>>>>>
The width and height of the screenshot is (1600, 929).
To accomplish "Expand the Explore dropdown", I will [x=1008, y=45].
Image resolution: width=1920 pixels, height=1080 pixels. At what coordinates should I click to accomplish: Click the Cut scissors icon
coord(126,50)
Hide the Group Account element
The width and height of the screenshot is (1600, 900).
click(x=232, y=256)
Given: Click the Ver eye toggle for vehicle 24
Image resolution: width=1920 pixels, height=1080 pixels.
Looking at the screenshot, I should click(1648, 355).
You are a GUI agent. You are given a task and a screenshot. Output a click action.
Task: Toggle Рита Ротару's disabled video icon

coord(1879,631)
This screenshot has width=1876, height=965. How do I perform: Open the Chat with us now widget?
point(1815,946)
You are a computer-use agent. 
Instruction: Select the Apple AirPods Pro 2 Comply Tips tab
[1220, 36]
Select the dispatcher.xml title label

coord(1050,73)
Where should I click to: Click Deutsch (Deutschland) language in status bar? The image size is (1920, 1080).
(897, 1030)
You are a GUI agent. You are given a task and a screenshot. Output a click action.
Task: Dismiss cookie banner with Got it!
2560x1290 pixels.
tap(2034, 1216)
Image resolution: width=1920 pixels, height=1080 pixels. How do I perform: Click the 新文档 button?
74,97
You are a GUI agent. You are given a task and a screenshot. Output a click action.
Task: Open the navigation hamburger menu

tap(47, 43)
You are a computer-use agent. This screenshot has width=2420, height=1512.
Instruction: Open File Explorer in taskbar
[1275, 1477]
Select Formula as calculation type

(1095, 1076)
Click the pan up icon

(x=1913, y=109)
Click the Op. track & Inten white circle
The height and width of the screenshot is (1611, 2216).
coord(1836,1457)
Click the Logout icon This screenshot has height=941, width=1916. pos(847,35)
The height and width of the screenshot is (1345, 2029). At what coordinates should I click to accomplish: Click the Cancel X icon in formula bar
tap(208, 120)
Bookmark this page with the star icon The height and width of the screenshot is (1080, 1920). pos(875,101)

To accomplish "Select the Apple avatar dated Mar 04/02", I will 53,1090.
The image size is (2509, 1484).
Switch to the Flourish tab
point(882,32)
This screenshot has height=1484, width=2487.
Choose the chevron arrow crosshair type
<<<<<
Return a copy of each line of the material that holds the word "computer".

You are a computer-use agent. 
You are a computer-use agent. This screenshot has width=2420, height=1512.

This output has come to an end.